Active Record is so nice that it will also make sure to call the delete hooks on any object that has them. It does this by loading each object into memory and calling object.destroy
on it. This transaction will create 91,001 objects. It takes my development machine about 77 seconds to run this scenario. So, it's not very efficient. Let's try this a different way.
Using Postgres
Databases are built to handle operations on large data sets. So, why not leverage the database for its purpose? Rails 4+ supports foreign keys. Let's add a migration to add foreign keys to our tables. It might look like this:
class CreateForeignKeys < ActiveRecord::Migration
def change
add_foreign_key :apartments, :buildings, on_delete: :cascade
add_foreign_key :rooms, :apartments, on_delete: :cascade
add_foreign_key :furnitures, :rooms, on_delete: :cascade
add_foreign_key :materials, :furnitures, on_delete: :cascade
end
end
Now, when we call building.destroy
, instead of creating all of those objects in memory, Postgres will handle destroying all of the related records. It takes my machine 45 seconds to run the same operation using cascade deletes.
Conclusion
Active Record is a powerful tool. Because of this, we may shy away from letting the database handle work for us. But there are occasions where the database is the correct answer.
Some will argue that putting optimizations in the database causes opaqueness, and new developers rolling onto a project may not understand why all apartments disappear when a building is removed. I would argue that one of the first things developers should do when joining a project is to become familiar with the project schema. If they do, they will understand why and how the deletion happens.
Let your database do what it was built to do!
Do you have to remove “dependent: :destroy” in models after add the foreign keys?
No, you don’t have to remove them.
I have the same question as Fon. Do you delete the dependent: :destroy statements because this new approach of cascading simply over-rides that?
Thanks for a nice article!
A few notes:
1. “dependent: :destroy” explicitly invokes “destroy” on each associated object which invokes before/after _destroy callbacks. Sometimes you really need them.

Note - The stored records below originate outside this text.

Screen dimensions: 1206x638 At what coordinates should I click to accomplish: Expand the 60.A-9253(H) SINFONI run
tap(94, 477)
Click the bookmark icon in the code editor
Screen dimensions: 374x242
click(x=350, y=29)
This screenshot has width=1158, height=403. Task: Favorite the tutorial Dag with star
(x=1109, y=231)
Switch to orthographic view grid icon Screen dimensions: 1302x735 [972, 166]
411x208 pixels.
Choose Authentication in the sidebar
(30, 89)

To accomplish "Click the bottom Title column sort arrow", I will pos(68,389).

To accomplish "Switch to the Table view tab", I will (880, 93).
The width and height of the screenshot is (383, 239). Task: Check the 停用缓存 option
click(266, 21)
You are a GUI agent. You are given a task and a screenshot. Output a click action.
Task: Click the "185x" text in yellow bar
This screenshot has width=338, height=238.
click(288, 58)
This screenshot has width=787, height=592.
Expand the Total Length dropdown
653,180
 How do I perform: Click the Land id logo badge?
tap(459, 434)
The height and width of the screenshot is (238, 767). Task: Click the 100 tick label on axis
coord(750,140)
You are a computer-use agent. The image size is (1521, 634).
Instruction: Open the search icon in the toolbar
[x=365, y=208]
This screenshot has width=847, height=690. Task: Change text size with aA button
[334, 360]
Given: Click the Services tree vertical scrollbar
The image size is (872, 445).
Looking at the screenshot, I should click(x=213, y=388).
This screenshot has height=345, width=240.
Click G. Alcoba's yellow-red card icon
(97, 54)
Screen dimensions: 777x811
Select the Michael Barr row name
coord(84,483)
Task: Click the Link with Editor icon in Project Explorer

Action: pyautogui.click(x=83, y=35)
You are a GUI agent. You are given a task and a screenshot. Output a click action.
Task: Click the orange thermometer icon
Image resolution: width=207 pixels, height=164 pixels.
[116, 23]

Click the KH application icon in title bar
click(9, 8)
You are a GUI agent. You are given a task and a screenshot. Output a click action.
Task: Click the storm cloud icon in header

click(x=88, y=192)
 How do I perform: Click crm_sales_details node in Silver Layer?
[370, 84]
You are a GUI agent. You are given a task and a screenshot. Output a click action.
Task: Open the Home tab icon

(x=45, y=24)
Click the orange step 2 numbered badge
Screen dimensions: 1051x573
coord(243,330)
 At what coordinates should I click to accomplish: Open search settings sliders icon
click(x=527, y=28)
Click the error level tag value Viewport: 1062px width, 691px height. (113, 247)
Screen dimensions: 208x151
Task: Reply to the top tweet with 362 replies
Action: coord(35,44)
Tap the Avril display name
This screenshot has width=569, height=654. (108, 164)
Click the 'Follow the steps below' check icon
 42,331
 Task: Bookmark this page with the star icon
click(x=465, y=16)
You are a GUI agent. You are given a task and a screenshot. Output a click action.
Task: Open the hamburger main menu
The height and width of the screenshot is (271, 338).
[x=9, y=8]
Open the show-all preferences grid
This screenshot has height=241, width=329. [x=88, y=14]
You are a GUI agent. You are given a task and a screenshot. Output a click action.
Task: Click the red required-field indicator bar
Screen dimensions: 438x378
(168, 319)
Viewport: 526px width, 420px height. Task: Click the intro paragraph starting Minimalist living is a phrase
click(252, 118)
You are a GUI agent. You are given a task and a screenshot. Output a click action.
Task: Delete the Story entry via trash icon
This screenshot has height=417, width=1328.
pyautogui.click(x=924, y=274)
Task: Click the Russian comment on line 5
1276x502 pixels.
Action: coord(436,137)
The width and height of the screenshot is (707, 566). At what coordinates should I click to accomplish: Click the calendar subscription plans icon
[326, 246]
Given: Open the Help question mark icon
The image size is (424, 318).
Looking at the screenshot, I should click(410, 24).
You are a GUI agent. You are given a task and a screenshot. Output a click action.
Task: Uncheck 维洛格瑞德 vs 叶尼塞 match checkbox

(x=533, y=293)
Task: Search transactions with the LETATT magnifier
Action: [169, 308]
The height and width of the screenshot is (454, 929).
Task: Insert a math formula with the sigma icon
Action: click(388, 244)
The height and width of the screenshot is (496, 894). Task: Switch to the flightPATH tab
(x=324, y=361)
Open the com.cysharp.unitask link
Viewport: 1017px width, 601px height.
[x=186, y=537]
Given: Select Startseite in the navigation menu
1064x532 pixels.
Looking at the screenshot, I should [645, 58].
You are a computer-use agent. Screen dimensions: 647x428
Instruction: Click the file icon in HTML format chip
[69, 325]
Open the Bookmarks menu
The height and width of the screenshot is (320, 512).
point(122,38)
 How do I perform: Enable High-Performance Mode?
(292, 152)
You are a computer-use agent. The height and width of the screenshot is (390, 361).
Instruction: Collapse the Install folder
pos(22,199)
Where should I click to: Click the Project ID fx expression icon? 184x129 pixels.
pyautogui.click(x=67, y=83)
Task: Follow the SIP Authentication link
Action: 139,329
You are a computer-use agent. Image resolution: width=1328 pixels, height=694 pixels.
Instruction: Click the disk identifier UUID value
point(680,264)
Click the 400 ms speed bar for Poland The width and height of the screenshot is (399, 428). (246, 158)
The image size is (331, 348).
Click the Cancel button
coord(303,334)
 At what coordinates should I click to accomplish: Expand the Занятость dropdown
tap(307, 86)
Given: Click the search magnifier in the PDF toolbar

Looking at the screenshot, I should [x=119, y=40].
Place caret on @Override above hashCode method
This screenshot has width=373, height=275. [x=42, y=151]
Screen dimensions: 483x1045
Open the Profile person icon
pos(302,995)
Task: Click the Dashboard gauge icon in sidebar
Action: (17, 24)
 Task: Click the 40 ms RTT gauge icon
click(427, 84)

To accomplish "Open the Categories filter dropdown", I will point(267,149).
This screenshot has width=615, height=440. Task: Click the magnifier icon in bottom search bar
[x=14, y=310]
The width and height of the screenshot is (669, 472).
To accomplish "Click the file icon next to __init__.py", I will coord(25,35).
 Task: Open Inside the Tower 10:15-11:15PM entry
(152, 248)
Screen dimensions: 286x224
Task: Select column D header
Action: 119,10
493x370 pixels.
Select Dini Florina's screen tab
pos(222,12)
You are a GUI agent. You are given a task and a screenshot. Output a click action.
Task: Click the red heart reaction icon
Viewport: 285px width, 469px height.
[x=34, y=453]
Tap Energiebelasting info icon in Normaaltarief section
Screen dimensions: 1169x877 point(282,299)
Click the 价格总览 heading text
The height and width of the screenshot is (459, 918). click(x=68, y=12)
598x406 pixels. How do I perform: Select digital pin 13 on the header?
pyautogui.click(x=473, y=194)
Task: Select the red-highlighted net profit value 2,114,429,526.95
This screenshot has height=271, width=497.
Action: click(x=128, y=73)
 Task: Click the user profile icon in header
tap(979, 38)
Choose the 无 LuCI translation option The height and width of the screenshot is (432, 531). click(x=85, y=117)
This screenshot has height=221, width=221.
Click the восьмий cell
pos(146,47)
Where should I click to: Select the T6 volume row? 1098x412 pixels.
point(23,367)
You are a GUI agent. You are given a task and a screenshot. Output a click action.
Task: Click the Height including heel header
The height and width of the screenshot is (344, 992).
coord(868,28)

2. Foreign key with “on_delete: :cascade” is very similar to “dependent: :delete_all”, the difference is the place where you actually perform this “DELETE”: on the database or on the application level.
3. “dependent: :delete_all” shows your “DELETE …” query in your application logs. Foreign key does it directly in the database, so you can’t see it in your logs.
4. Of course, “on_delete: :cascade” is much faster because it’s not written in Ruby.
Thank you for reading the post and for taking the time to leave a comment.
You are absolutely correct with your first note. This approach would not work if the model relied on any deletion callbacks.
One important thing to note about “dependent: :delete_all” is that it will only remove the next association. So, in this example, using “dependent: :delete_all” instead of foreign keys would leave orphaned records below the apartment model.
Very nice article, congrats!
Nice one. Thanks, Ryan.